[Task] Copy all the lines of the data that include the word "height".

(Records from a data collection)
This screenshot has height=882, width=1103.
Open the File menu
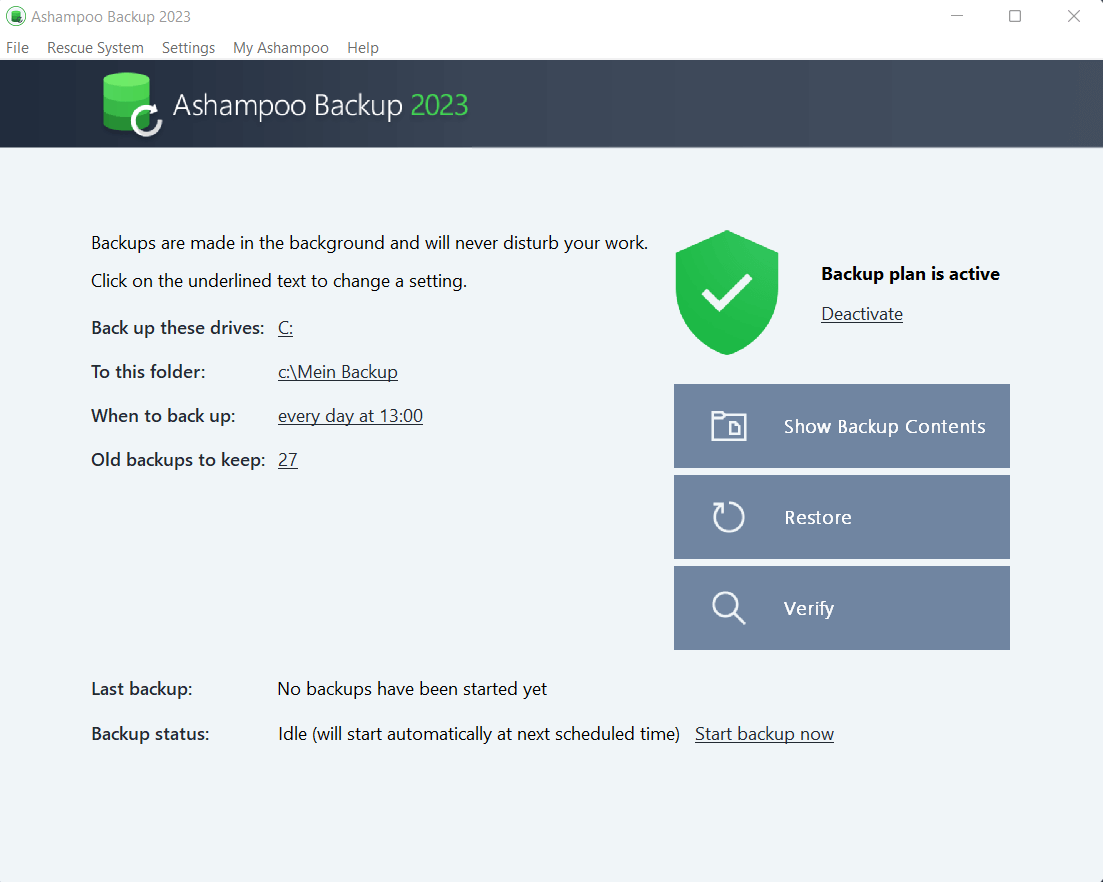17,47
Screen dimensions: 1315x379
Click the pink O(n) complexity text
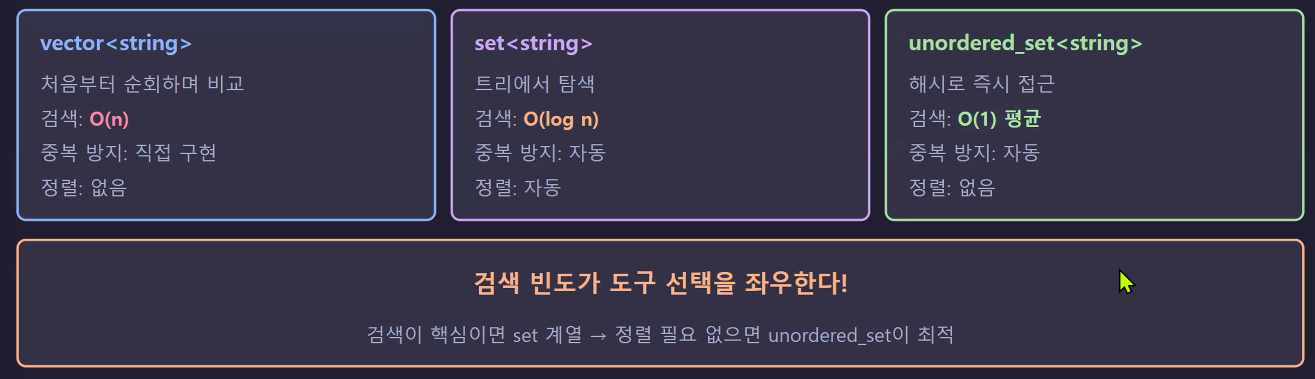(109, 119)
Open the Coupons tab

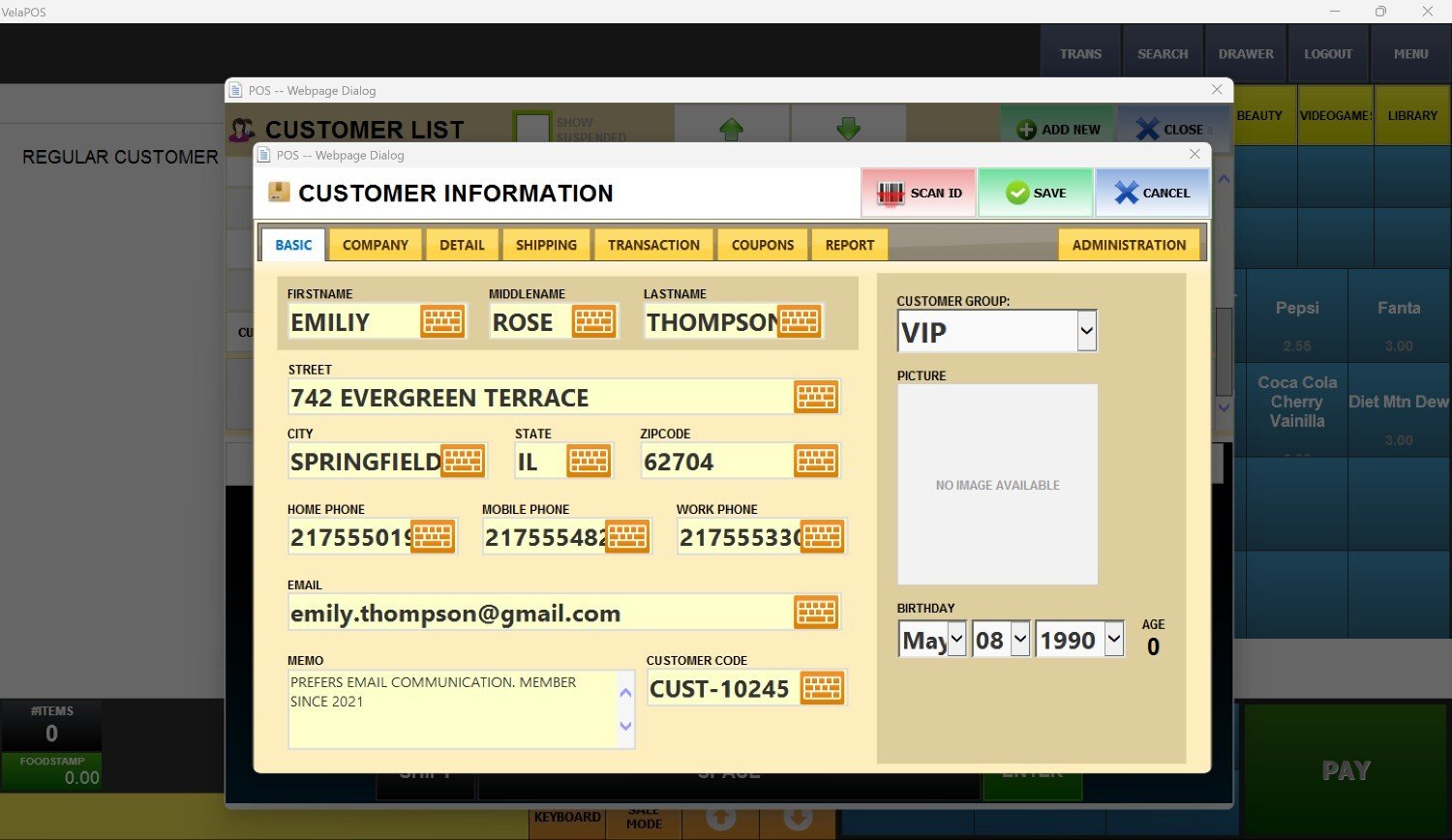pyautogui.click(x=762, y=245)
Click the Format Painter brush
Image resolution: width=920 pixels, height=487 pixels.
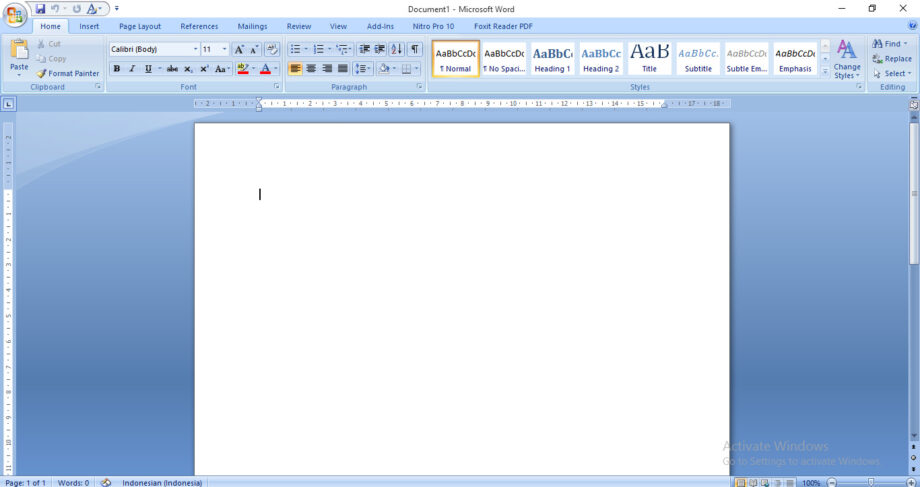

[Written response]
This screenshot has height=882, width=1103.
Image resolution: width=920 pixels, height=487 pixels.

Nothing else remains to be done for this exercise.